急な帰省で、片道5〜6時間の電車移動が生まれた。普段ならダウンロードしておいた映画や音楽で時間を埋めるところだが、その日は準備できずに旅に出た。結果として得たのは、意外と「虚無」の時間。
でも、その虚無が教えてくれた小さな気づきがあった。
夜の窓と、虚ろな時間
新幹線に乗り込むと、すでに外は夜だった。車窓に映る景色はガラスに反射して見えず、普段の“見る楽しみ”は奪われてしまう。
スマートフォンで何かを見る気にもならず、ただ電光掲示板の流れる光をぼんやり眺めるだけ。
時間が遅く進むように感じ、心の中にぽっかりとした虚無が広がった。
子ども時代との違い
そのとき思い出したのは、子どもの頃の自分だ。長時間の移動中、退屈を感じた覚えはあれど、いつの間にか「なんで?」という好奇心で時間をつぶしていた。

◇ ◇ ◇ ◇

課題内容: 帰省の電車移動を綴った本文で、かぎかっこ「」または二重引用符“”で囲まれている語句をすべて挙げてください。 この資料は本文とは別の出典から取られています。

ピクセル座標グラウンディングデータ
◇ ◇ ◇ ◇

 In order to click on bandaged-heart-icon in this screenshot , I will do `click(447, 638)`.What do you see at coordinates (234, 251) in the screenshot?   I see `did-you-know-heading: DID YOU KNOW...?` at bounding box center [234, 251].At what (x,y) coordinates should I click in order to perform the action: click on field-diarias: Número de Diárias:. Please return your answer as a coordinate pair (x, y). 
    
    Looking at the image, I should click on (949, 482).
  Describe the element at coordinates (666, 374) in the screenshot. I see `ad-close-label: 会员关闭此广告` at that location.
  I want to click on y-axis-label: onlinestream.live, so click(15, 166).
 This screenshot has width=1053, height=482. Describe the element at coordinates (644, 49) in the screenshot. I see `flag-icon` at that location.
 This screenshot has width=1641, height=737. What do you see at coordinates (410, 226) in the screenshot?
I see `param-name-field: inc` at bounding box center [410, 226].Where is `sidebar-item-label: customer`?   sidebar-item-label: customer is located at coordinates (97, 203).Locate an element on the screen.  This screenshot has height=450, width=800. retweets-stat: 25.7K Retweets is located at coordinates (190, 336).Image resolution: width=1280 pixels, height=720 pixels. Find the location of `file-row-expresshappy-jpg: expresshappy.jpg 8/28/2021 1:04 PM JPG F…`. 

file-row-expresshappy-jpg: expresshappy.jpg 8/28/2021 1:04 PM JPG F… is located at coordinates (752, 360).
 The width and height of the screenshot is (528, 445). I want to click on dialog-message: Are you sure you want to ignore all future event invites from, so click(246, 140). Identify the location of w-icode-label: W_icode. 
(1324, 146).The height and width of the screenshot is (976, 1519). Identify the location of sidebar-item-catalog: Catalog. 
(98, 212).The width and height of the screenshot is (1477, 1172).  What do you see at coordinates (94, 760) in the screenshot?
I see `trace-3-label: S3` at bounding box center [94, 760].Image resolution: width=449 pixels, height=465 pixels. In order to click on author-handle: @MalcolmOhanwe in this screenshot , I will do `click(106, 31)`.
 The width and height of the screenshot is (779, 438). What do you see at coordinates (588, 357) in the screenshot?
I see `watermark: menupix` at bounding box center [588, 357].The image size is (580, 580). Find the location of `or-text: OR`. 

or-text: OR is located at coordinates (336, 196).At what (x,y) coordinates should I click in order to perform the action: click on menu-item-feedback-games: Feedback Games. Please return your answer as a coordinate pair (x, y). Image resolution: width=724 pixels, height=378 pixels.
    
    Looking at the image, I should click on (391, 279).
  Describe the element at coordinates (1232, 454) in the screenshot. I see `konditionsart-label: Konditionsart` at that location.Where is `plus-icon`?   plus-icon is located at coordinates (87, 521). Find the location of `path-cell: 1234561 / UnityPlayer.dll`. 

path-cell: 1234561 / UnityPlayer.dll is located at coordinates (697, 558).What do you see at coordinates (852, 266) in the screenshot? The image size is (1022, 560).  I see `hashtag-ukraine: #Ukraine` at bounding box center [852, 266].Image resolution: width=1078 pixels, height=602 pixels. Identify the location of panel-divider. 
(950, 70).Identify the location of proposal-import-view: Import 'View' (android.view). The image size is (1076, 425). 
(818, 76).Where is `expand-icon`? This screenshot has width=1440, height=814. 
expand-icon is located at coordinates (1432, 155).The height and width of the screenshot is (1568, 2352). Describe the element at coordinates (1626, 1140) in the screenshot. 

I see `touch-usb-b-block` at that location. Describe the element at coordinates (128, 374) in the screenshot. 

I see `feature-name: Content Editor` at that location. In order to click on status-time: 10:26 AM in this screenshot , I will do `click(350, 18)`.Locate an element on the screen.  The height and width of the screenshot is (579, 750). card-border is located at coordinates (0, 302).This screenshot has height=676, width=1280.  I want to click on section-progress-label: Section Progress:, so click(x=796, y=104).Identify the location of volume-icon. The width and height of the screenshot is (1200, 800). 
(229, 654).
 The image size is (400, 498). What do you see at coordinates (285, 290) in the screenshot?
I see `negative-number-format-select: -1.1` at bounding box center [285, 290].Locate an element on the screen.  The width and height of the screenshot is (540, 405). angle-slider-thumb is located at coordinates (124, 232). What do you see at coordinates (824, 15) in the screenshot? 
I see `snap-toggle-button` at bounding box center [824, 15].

◇ ◇ ◇ ◇

解答欄: 「虚無」、“見る楽しみ”、「なんで?」